Run a Test Suite

How to run Test Suites using Evidently Python library.

Code examples

Check the sample notebooks for examples of how to generate Test Suites.

Imports

After installing Evidently, import the TestSuite component and the necessary test_presets or tests you plan to use:

from evidently.test_suite import TestSuite
from evidently.test_preset import DataQualityTestPreset, DataStabilityTestPreset
from evidently.tests import *

How it works

Here is the general flow.

  • Input data. Prepare data as a Pandas DataFrame. This will be your current data to test. You may also pass a reference dataset to generate Test conditions from this reference or run data distribution Tests. Check the input data requirements.

  • Schema mapping. Define your data schema using Column Mapping. Optional, but highly recommended.

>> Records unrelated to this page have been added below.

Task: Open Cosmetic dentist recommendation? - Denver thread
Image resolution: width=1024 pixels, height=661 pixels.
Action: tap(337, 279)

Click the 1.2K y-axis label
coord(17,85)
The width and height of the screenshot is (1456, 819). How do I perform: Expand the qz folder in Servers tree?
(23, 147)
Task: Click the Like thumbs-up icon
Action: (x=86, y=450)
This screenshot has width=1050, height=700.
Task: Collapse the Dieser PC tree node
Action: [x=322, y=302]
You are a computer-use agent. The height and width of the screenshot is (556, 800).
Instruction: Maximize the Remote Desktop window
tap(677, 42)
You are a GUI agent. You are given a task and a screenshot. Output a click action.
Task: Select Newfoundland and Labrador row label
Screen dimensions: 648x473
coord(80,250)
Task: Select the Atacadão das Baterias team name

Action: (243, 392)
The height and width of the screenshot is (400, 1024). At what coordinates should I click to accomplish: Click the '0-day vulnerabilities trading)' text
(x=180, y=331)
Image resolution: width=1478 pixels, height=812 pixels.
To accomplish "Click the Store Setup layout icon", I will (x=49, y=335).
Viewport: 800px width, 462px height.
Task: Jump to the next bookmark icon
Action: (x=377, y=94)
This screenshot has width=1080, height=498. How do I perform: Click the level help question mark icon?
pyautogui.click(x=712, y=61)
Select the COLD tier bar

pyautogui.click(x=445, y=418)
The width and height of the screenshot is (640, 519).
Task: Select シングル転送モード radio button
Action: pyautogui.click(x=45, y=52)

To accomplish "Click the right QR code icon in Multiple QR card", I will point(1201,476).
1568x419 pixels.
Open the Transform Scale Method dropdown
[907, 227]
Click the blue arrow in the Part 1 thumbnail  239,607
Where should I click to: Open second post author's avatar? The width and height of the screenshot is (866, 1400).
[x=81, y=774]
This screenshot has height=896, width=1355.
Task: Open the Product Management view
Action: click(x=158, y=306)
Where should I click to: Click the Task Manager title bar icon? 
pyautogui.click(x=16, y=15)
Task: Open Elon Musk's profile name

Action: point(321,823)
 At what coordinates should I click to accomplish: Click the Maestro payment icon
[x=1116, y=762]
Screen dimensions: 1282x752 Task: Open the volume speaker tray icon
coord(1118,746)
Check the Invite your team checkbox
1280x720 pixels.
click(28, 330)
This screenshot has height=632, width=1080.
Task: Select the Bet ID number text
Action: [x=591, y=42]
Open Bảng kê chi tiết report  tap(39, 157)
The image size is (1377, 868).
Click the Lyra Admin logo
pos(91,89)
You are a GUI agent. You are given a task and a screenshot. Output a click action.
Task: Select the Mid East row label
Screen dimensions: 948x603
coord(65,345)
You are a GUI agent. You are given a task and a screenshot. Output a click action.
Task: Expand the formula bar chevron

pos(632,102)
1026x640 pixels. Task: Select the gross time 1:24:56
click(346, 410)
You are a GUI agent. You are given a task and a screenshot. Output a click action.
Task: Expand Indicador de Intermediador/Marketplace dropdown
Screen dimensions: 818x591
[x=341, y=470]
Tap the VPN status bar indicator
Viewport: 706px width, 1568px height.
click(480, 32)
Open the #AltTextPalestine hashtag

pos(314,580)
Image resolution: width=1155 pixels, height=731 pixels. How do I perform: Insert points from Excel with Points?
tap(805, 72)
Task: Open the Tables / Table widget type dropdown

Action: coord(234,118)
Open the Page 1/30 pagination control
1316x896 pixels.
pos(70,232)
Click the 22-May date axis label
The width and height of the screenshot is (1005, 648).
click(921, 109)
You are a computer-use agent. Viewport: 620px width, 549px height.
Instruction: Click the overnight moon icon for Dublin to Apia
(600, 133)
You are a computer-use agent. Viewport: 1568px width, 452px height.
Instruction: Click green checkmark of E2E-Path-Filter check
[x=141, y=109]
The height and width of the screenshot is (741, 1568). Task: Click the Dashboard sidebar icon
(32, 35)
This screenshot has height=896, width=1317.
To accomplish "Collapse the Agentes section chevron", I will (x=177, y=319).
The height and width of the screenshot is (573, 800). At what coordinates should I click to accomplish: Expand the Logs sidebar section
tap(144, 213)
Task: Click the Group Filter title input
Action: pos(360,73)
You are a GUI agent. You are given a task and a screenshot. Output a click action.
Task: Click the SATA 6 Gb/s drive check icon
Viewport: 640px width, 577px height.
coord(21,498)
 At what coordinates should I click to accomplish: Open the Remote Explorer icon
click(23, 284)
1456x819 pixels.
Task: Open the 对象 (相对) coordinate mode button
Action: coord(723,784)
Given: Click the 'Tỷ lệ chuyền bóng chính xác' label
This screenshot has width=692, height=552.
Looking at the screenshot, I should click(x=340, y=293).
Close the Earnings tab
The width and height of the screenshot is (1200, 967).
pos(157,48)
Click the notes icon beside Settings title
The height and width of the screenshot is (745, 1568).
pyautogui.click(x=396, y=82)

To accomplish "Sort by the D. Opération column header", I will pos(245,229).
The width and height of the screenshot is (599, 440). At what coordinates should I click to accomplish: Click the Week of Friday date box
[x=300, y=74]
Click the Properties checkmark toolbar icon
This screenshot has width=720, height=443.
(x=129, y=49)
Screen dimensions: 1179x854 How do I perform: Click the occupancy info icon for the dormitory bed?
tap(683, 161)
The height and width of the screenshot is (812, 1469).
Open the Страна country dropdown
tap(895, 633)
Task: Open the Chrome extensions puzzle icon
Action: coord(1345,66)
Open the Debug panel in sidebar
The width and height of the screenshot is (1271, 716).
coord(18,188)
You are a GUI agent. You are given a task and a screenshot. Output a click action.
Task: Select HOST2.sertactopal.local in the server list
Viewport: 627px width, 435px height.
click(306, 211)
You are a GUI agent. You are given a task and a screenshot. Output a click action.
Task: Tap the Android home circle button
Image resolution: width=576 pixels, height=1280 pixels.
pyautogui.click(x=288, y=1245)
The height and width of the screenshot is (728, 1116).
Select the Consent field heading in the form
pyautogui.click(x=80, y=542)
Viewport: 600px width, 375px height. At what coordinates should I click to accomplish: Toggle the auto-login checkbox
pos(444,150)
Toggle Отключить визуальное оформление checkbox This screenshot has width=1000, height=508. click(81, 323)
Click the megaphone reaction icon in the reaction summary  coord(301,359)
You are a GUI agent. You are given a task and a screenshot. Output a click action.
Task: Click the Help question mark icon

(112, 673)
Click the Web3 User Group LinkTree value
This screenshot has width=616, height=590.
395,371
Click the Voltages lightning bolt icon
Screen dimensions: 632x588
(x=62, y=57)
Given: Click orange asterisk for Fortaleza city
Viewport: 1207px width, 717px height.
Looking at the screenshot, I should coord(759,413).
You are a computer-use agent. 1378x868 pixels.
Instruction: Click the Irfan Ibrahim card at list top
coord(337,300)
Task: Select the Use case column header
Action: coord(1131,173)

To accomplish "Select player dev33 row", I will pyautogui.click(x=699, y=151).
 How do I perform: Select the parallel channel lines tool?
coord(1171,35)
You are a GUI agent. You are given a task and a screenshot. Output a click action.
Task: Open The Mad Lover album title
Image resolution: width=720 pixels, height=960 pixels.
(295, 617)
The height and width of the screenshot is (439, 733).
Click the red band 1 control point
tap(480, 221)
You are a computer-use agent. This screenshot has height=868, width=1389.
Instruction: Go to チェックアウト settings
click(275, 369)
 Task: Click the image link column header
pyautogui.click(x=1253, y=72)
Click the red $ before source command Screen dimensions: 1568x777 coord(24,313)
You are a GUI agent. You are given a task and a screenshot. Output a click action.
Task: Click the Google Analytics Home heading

  • Define the Test Suite. Create a TestSuite object and pass the selected tests.

  • Set the parameters. Optionally, specify Test conditions and mark certain Tests as non-critical.

  • Run the Test Suite. Execute the Test Suite on your current_data. If applicable, pass the reference_data and column_mapping.

  • Get the results. View the results in Jupyter notebook, export the summary, or send to the Evidently Platform.

You can use Test Presets or create your Test Suite.

Test Presets

Test Presets are pre-built Test Suites that generate Tests for a specific aspect of the data or model performance.

Evidently also automatically generates Test conditions in two ways:

  • Based on the reference dataset. If you provide a reference, Evidently derives conditions from it. For example, the TestShareOfOutRangeValues will fail if over 10% of current values fall outside the min-max range seen in the reference. 10% is an encoded heuristic.

  • Based on heuristics. Without a reference, Evidently uses heuristics. For example, TestAccuracyScore() fails if the model performs worse than a dummy model created by Evidently. Data quality Tests like TestNumberOfEmptyRows() or TestNumberOfMissingValues() assume both should be zero.

Reference: Check the default Test conditions in the All tests table.

Example 1. To apply the DataQualityTestPreset to a single curr dataset, with conditions generated based on heuristics:

data_quality = TestSuite(tests=[
    DataQualityTestPreset(),
])

data_quality.run(reference_data=None, 
                   current_data=curr)

Available Test Presets. There are others: for example, DataStabilityTestPreset, DataDriftTestPreset or RegressionTestPreset. See all [Presets(../presets/all-presets.md). For interactive preview, check example notebooks.

To get the visual report with Test results, call the object in Jupyter notebook or Colab:

data_quality

To get the Test results summary, generate a Python dictionary:

data_quality.as_dict()

There are more output formats! You can also export the results in formats like HTML, JSON, dataframe, and more. Refer to the Output Formats for details.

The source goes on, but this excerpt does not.